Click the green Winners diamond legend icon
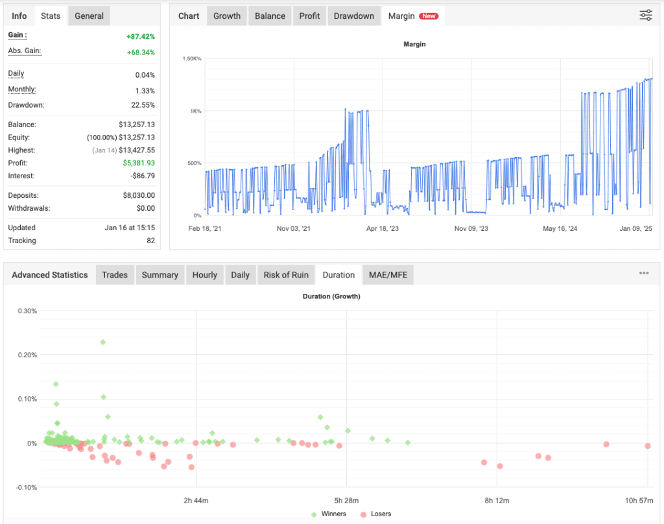Screen dimensions: 664x524 [314, 514]
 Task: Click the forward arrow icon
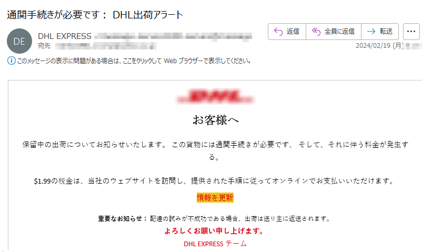coord(371,32)
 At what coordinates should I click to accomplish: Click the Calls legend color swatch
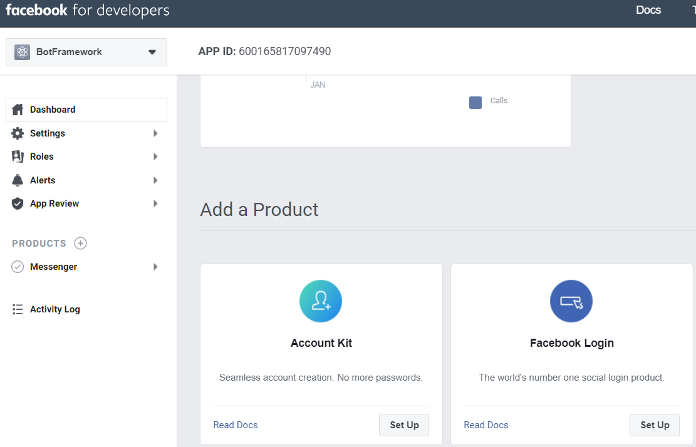pos(475,102)
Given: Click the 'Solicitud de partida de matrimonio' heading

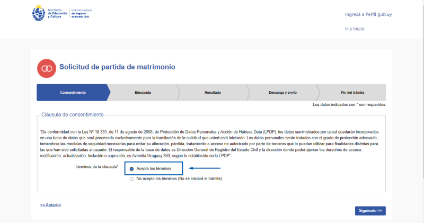Looking at the screenshot, I should point(117,67).
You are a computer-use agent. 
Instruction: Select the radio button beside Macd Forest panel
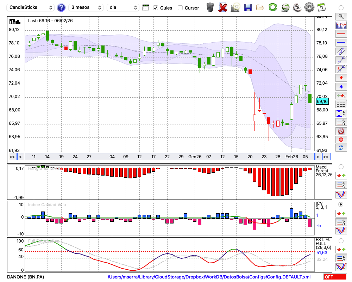tap(341, 166)
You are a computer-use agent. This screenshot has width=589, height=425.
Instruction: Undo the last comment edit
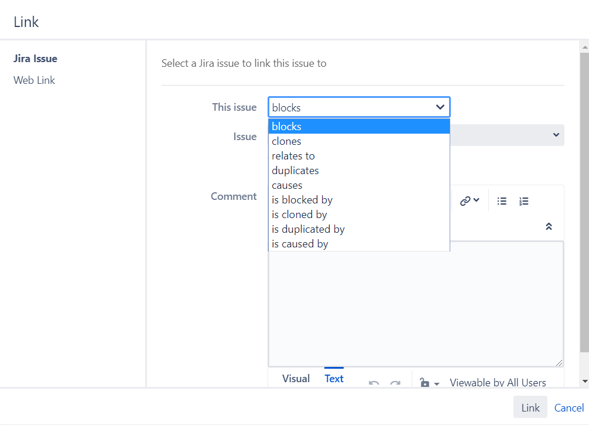(x=374, y=382)
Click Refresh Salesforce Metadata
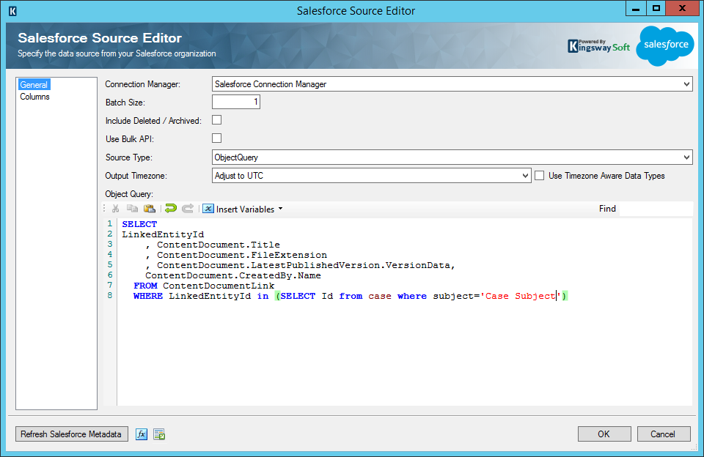The height and width of the screenshot is (457, 704). [x=70, y=434]
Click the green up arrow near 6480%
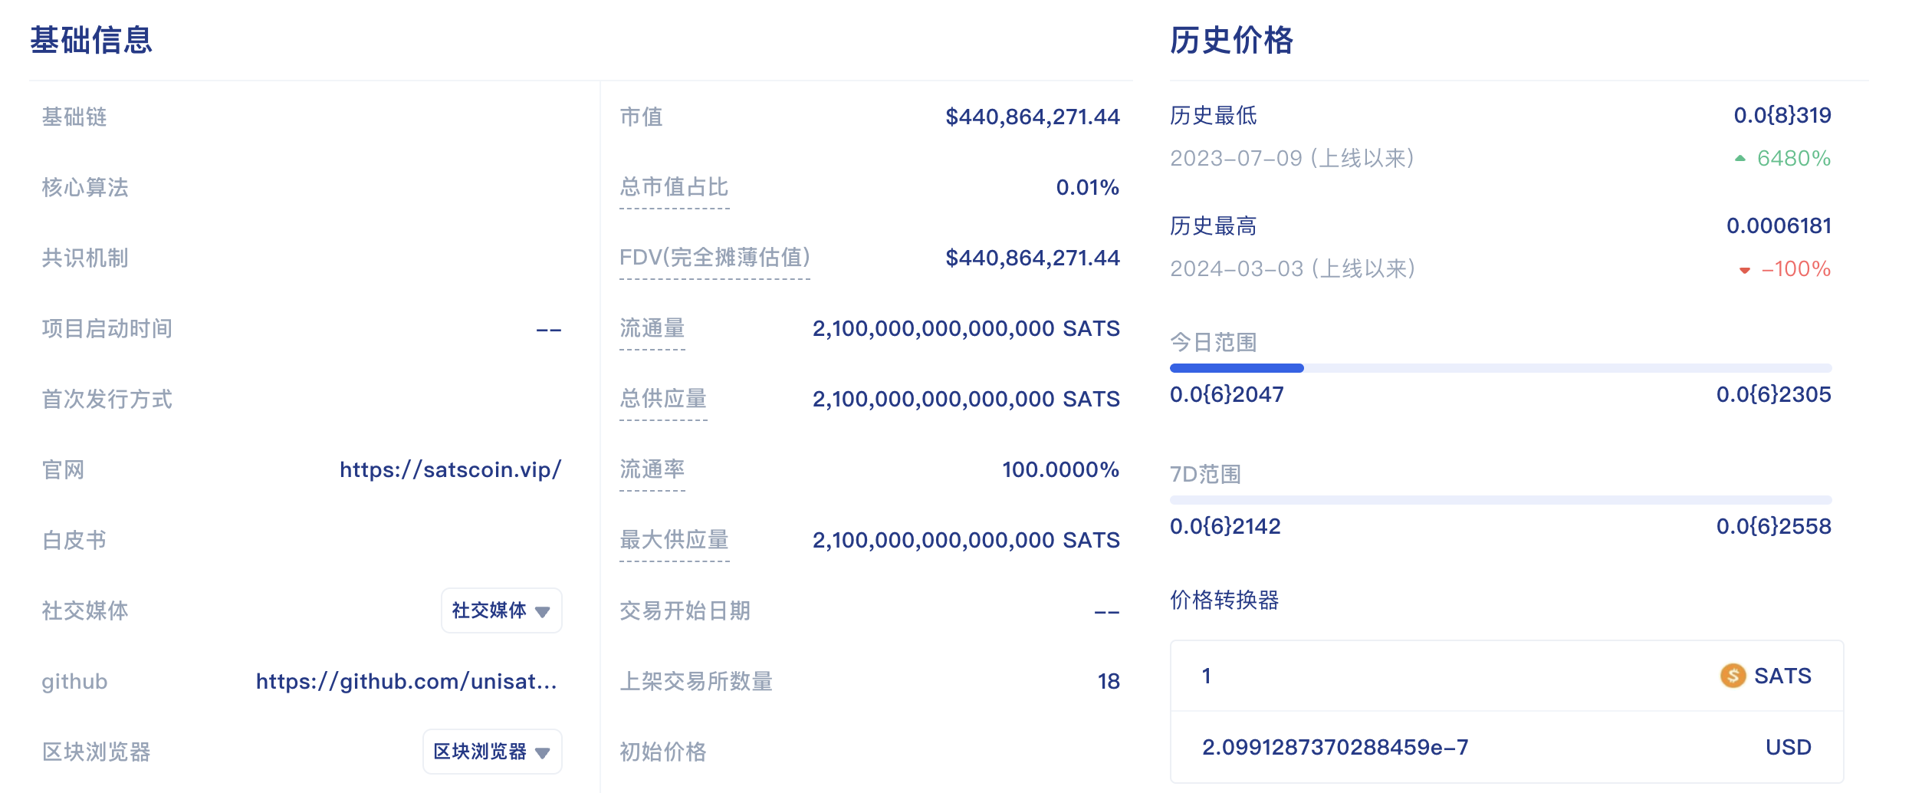1912x793 pixels. (x=1740, y=159)
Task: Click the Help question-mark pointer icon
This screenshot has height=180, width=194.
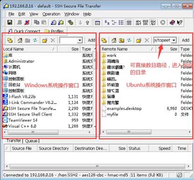Action: [180, 22]
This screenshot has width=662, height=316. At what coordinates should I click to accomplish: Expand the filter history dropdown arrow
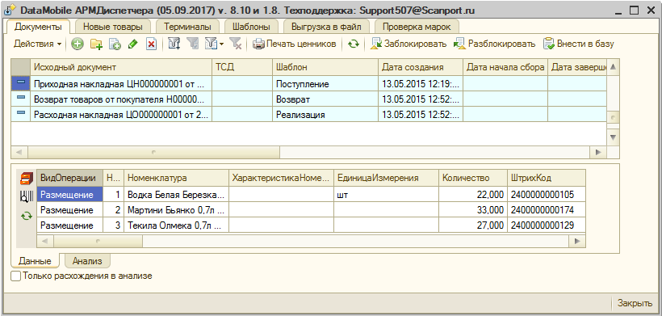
# # # #
Could you give all the entries above again with every "icon" switched to "symbol" and all else unchanged, leaving out the pictures?

◆ SOLVED PROBLEM
Click the green Winners diamond legend symbol
Screen dimensions: 664x524 [314, 514]
 Task: Click the forward arrow symbol
coord(371,32)
 At what coordinates should I click to accomplish: Click the Calls legend color swatch
pos(475,102)
Given: Click the 'Solicitud de partida de matrimonio' heading

Looking at the screenshot, I should point(117,67).
You are a computer-use agent. 
Instruction: Select the radio button beside Macd Forest panel
tap(341, 166)
You are a computer-use agent. This screenshot has width=589, height=425.
Instruction: Undo the last comment edit
(x=374, y=382)
Click Refresh Salesforce Metadata
The height and width of the screenshot is (457, 704). [x=70, y=434]
Click the green up arrow near 6480%
1912x793 pixels. (x=1740, y=159)
Task: Click the Help question-mark pointer symbol
This screenshot has height=180, width=194.
Action: [180, 22]
This screenshot has width=662, height=316. At what coordinates should I click to accomplish: Expand the filter history dropdown arrow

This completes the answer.